Would The Entourage Edge Have Survived in a Post-Honeycomb World?
Last week Entourage Systems, the folks behind the Entourage Edge and the PocketEdge, gave up the battle for relevance in the eReader market and shut down their online store. Now the front page carries a sad message that reads, in part:
The enTourage eDGe store has closed as of 05/21/2011. We appreciate all of our customers and want you to enjoy your enTourage eDGe for the foreseeable future.
We have shut down our content store but we made sure you still had an option. [download] e-books from the Google ebookstore.
... As for Apps... Go to the Amazon page and download the Android Store App and you will now have access to a lot of Android Apps that Google would never give us access to.
Harsh. The folks at Entourage have complained before about Google's refusal to allow large-screen devices legal access to the Android market. This changed with the introduction of the Samsung Galaxy Tab, but even moreso with the announcement of Honeycomb, the Android version made for tablets. Before this, if you created a tablet using Google mobile OS, you had to either create your own app store or teach your users how to find apps another way.
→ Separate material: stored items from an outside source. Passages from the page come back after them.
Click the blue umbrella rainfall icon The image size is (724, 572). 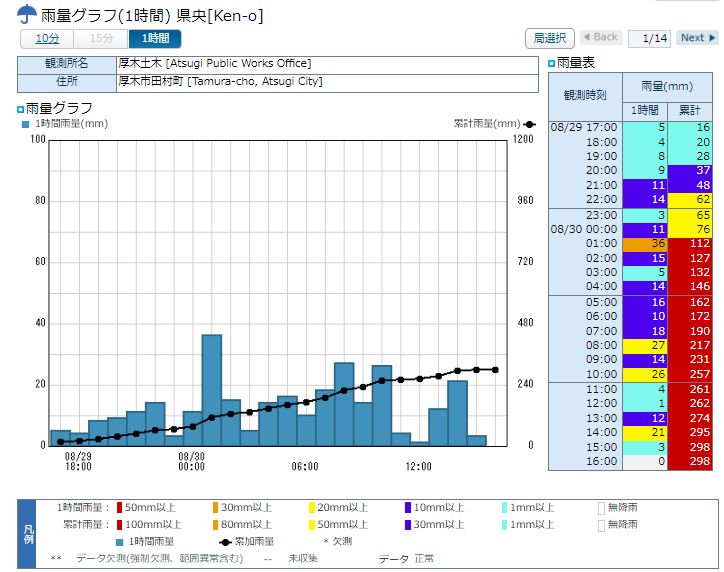(28, 15)
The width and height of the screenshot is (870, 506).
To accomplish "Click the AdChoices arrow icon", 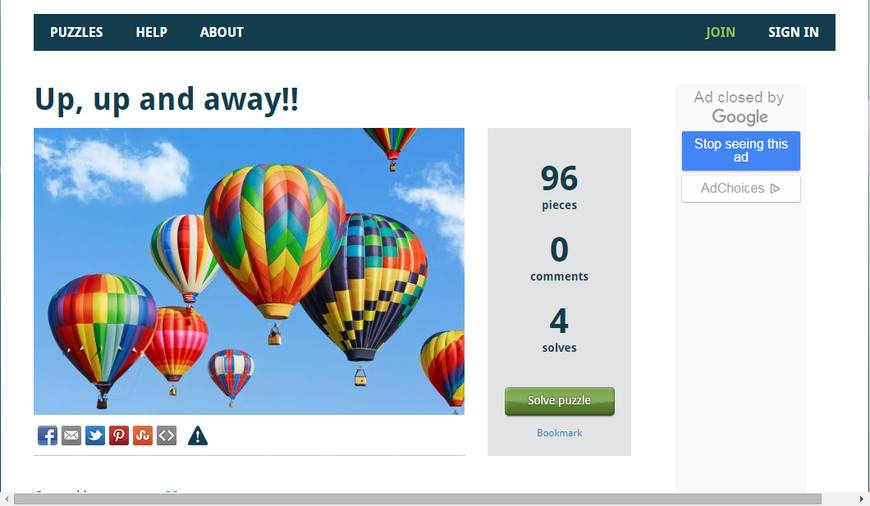I will 776,189.
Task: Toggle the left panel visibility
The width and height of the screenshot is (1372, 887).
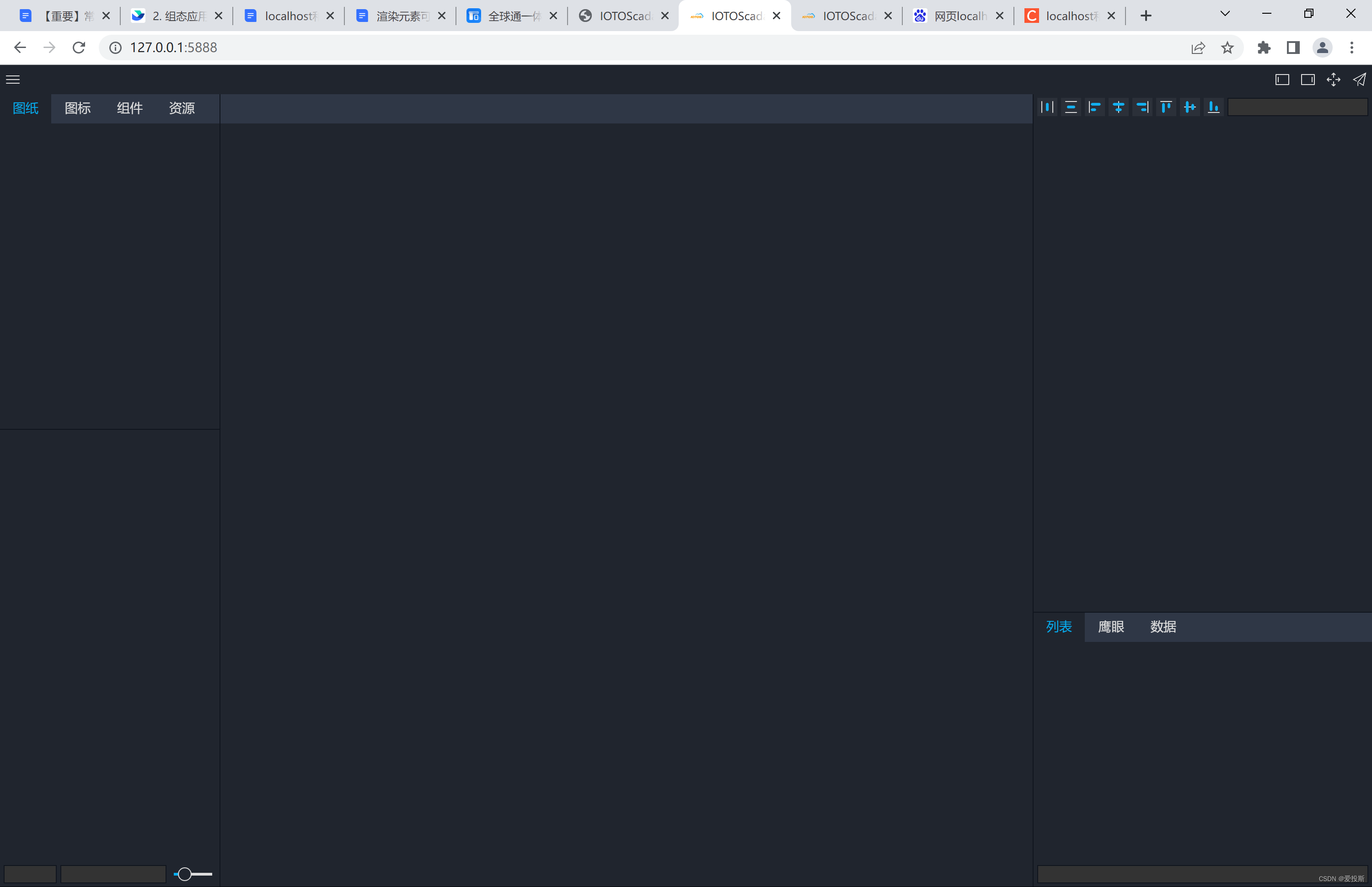Action: (x=1282, y=80)
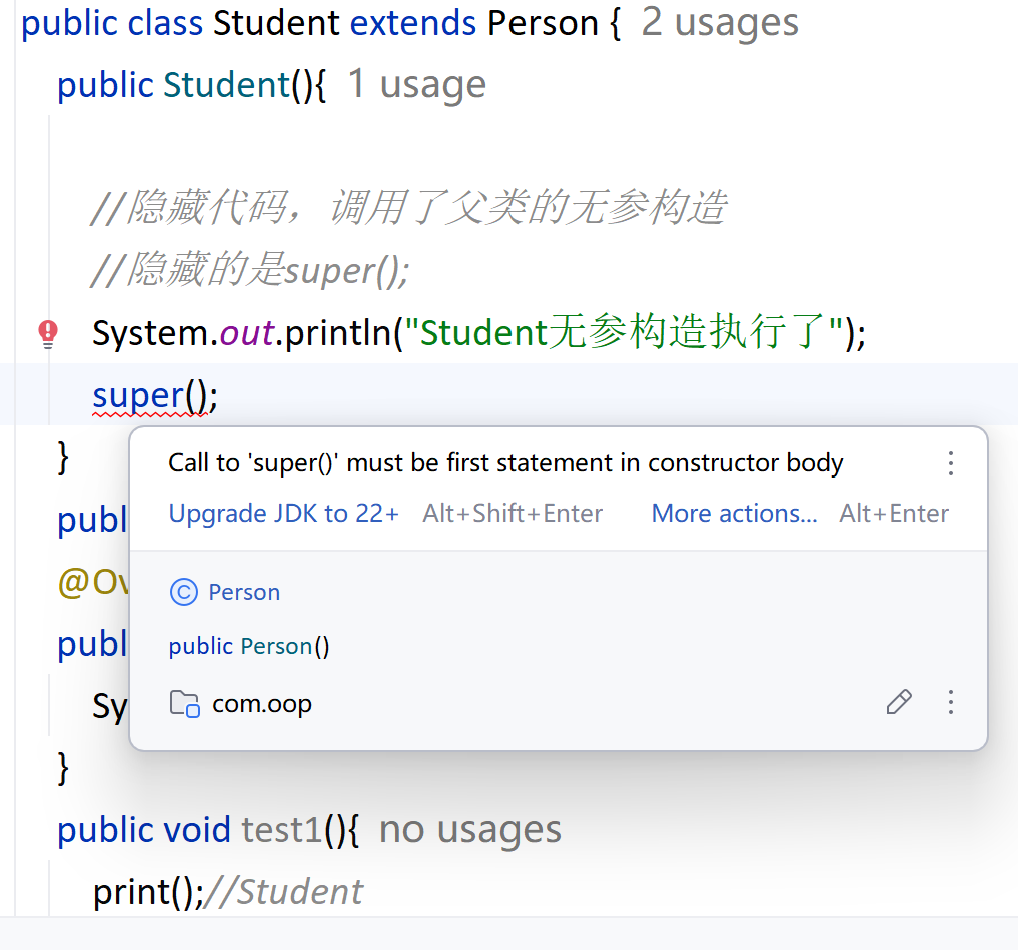
Task: Click the Student constructor name
Action: [x=226, y=85]
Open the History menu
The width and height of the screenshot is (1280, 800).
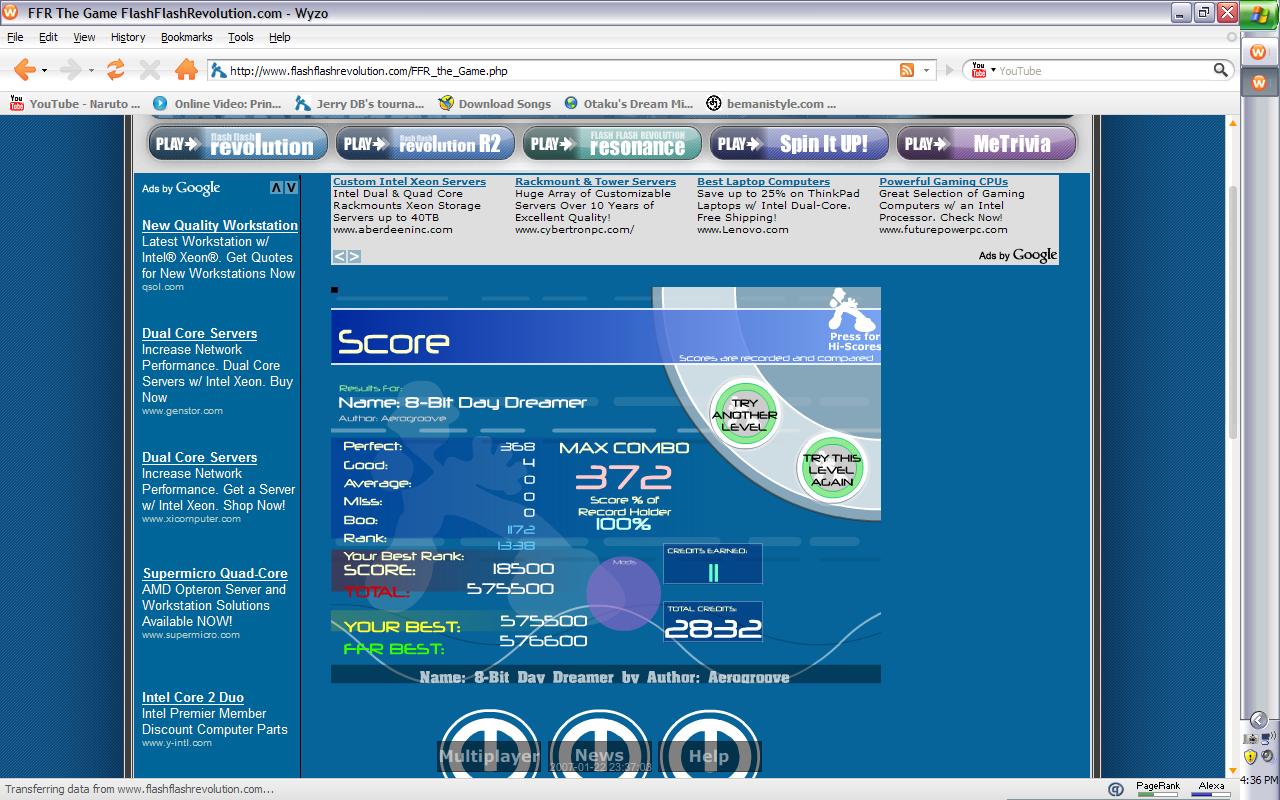pos(128,37)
If you've been following this saga for any amount of time, you know the result. Many pre-Honeycomb tablets failed to entice consumers, partly because they weren't any good, and partly because getting apps required more thought than just tapping the Market icon. Sadly, this is the fate that befel the Entourage Edge.
The Edge was based on a great idea but didn't quite live up to expectations in execution. But looking back, I wondered if it would have succeeded if it had been amongst the first or second generation of Honeycomb tablets.
Apps wouldn't have been a problem, nor content, nor performance -- the Edge tended to be slower than we liked, but Tegra 2 would have solved this. Overall, the device would have likely been thinner and lighter, and the tablet side screen of higher quality. Basically, an Edge that had all the good qualities of an excellent Honeycomb tablet like the Acer Iconia with the addition of a touch-enabled eInk screen could have navigated the eReader/tablet waters better.
Sadly, the Edge never made it past Android 1.6. Even putting aside the possibility of Honeycomb, we're long past the time when anything below 2.0 is acceptable. Some of the Edge's speed issues were addressed in subsequent updates, but overall the device's potential was never fully realized.
It's still a good idea, the hybrid eReader tablet. I hope some company eventually makes it work. Sadly, it looks like Entourage Systems won't be it.